Paz, esperança e reconciliação foram também o fio condutor da viagem do Papa Francisco no ano passado ao Quénia, Moçambique e Maurícias. O Pontífice reconheceu em várias ocasiões o importante papel desempenhado pelas mulheres no processo de cura dos horrores do passado. No entanto, nem sempre é assim. Com efeito, mesmo dentro da Igreja este trabalho crucial realizado silenciosamente pelas mulheres continua a ser pouco apreciado. Isto, apesar do facto de os documentos oficiais sublinharem repetidamente a centralidade e ineludibilidade do empenho das mulheres nestas áreas. Lê-se, por exemplo, em Africae Munus, a Exortação publicada após o Segundo Sínodo especial para África em 2009: «Quando a paz está ameaçada e a justiça é denegrida, quando cresce a pobreza [...], estais prontas para defender a dignidade humana, a família e os valores da religião» (n. 58).

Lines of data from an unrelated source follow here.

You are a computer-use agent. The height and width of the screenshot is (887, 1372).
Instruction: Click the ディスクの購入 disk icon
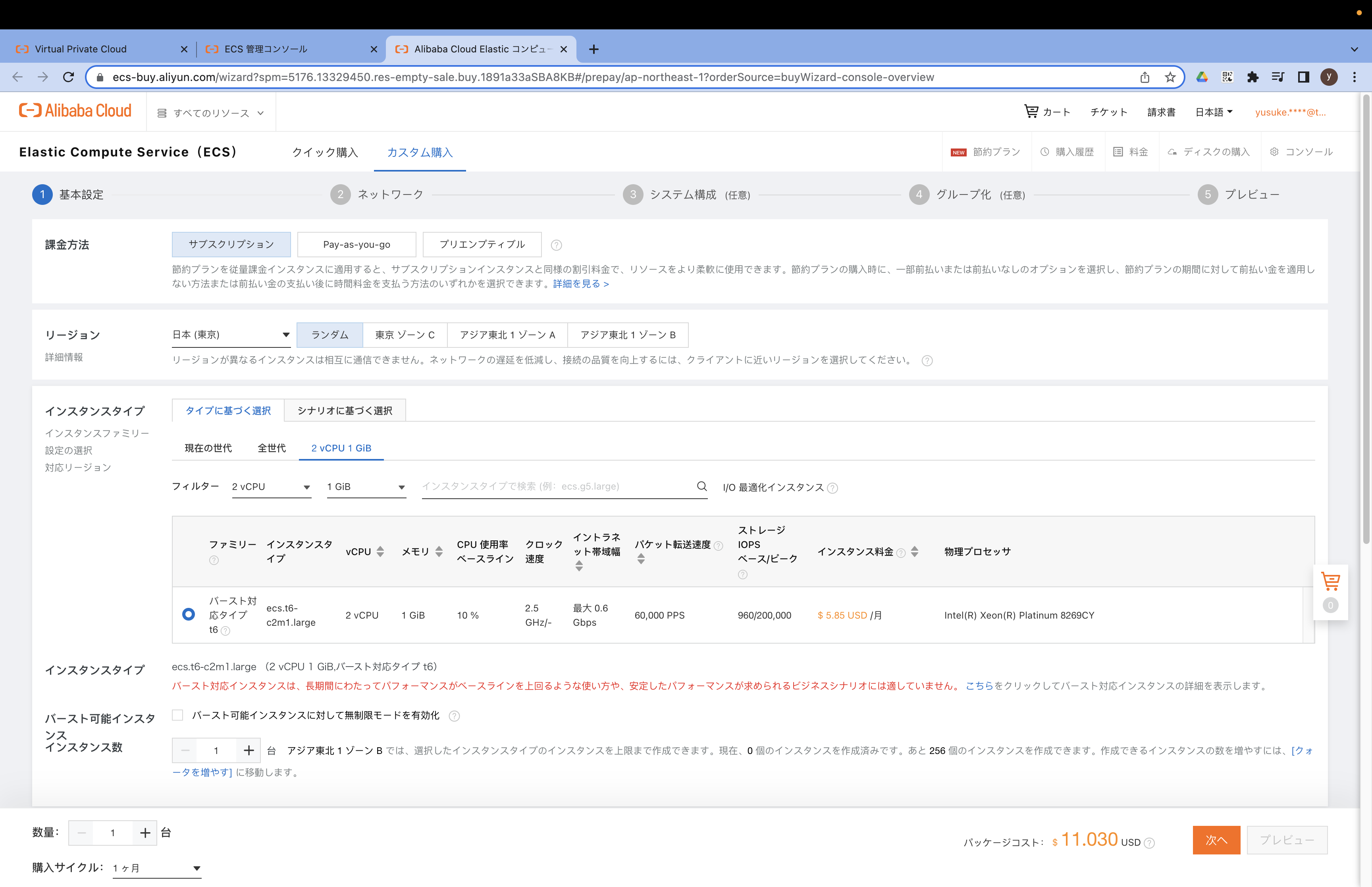tap(1172, 152)
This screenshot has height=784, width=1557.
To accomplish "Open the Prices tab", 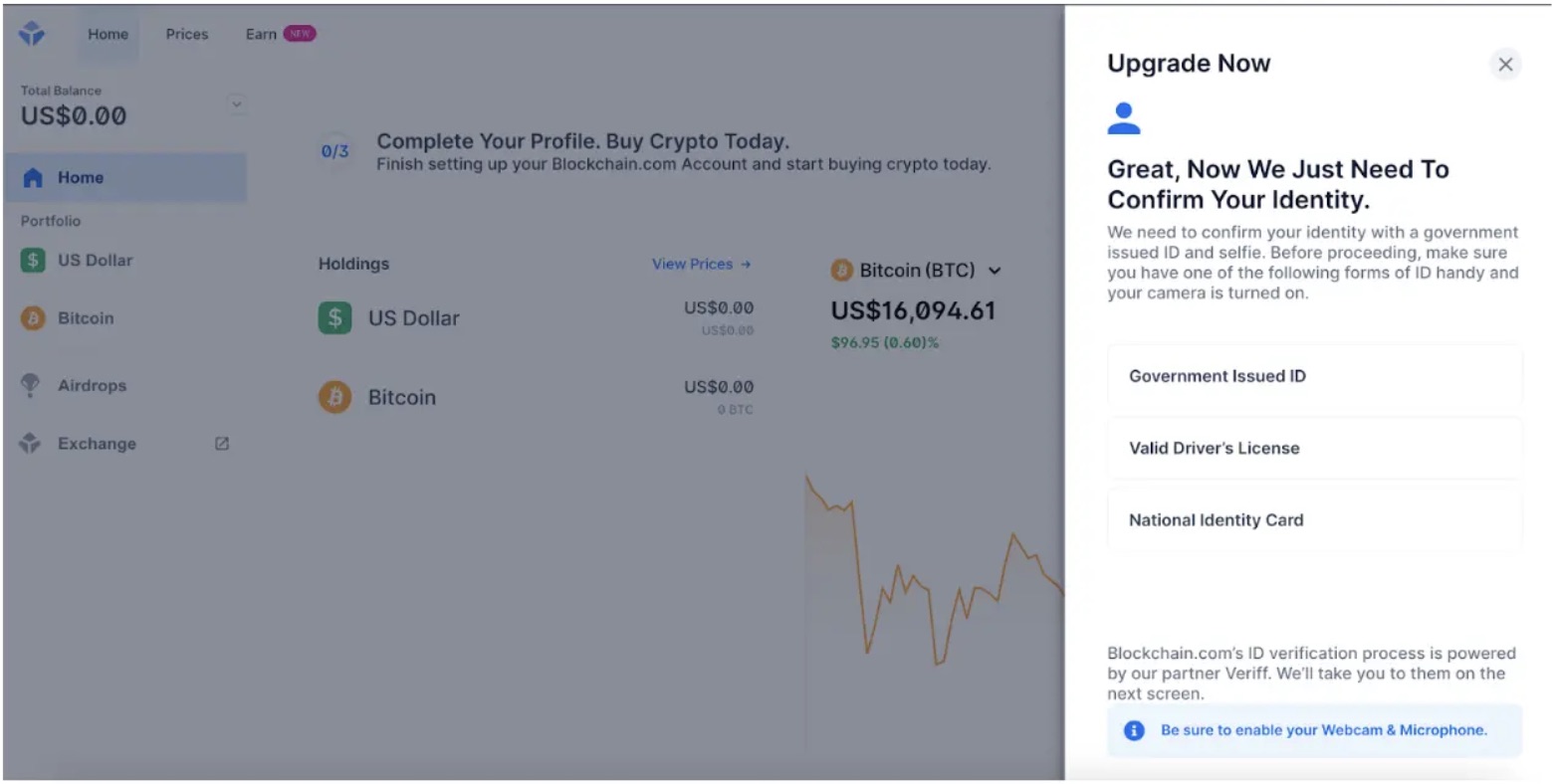I will coord(187,34).
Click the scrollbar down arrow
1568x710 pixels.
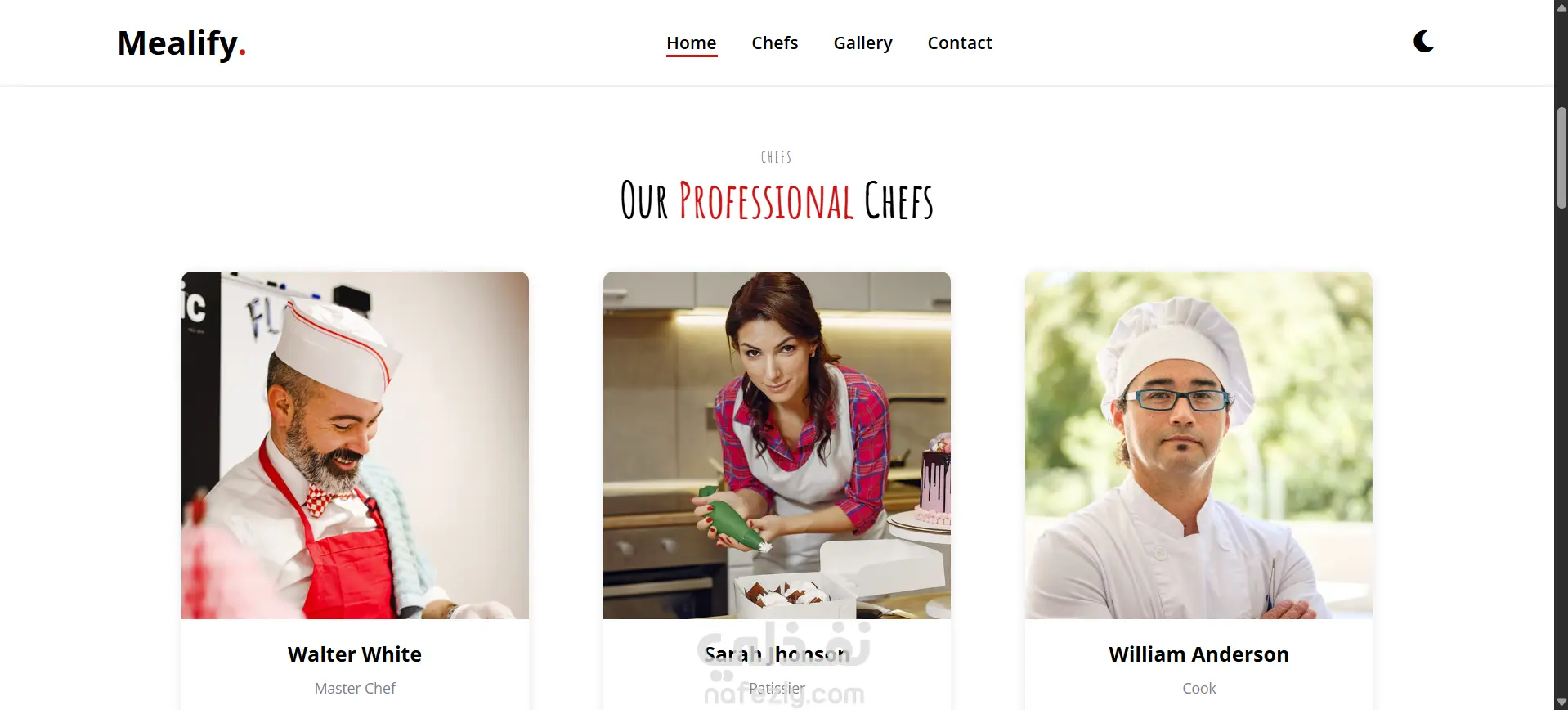(x=1561, y=703)
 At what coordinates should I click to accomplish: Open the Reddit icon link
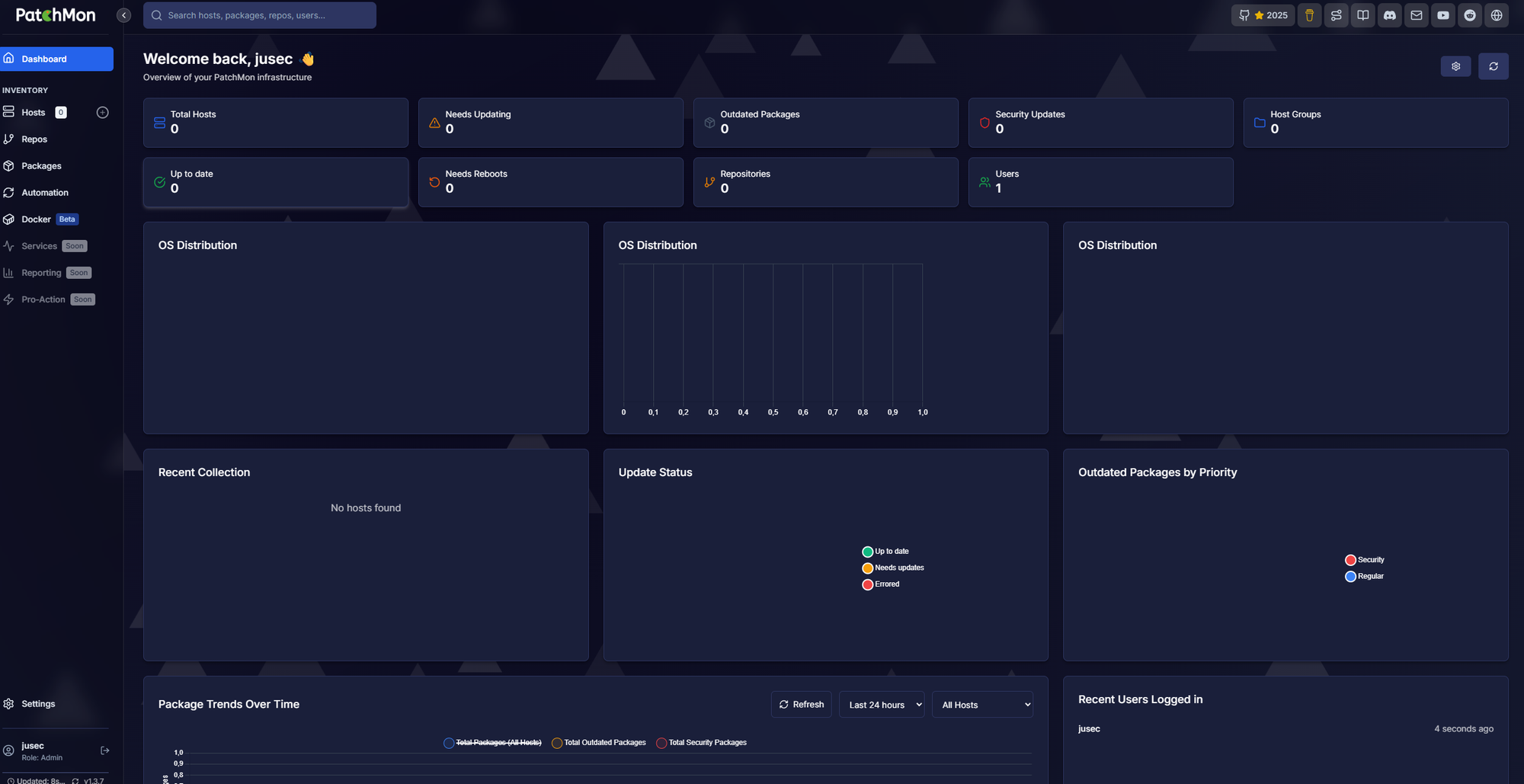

É isto que experimenta durante muitos anos na sua pele — e na pele das pessoas com quem tem partilhado a sua missão — a irmã Elena Balatti, uma missionária comboniana no Sudão do Sul. Ela viveu neste país os momentos mais terríveis da guerra civil, permanecendo em Malakal, uma das cidades mais devastadas pelos confrontos também por estar localizada numa das regiões mais ricas de petróleo. Para além desta experiência dramática e persistente, especialmente com as mulheres, a Irmã Elena ensina Cura da memória na universidade católica do Sudão do Sul e é membro da Comissão Justiça e Paz das combonianas. «Não basta pôr fim às hostilidades, mesmo que esta seja uma prioridade absoluta e muito urgente — diz a missionária — depois de todos estes anos de confrontos e violência, que muitas vezes envolvem também as comunidades, põemumas contra as outras, é necessário acompanhar a população para fazer um verdadeiro caminho de reconciliação, valorizando em particular o papel das mulheres, que são as autênticas artesãs da paz».
No outro extremo de África, na Guiné-Bissau, a irmã Alessandra Bonfanti, das Missionárias da Imaculada, recorda como, no início da guerra civil em 1998, nasceu uma organização feminina, chamada Exército de paz: uma organização composta por mulheres que tinham decidido lutar para pôr fim ao conflito. Propuseram-se como mediadoras e contrastaram a força das suas ideias com a violência das armas. Diziam: «A paz é um animal estranho: por vezes esconde-se debaixo de bombas, mas estamos dispostas a ir buscá-la também lá».
Em 2013, após o último golpe de Estado, um grupo de mulheres de diferentes camadas, social, económica, intelectual e cultural, reuniu-se para realizar um estudo aprofundado da situação do país e para elaborar «uma visão feminina do processo de construção da paz. A Guiné-Bissau que queremos é um país de justiça e estabilidade», disseram. Estes exemplos, testemunhou a irmã Alessandra, «fazem-nos compreender o impacto que as mulheres podem ter no processo de paz. Mas é essencial que elas possam participar ativamente na vida social e política dos seus países. A mulher é um instrumento de reconciliação a começar pela sua família: como mãe, esposa e irmã, exerce uma forte influência na educação. Em África, graças a Deus, ainda há um coração a bater pela paz. Um coração de mulher».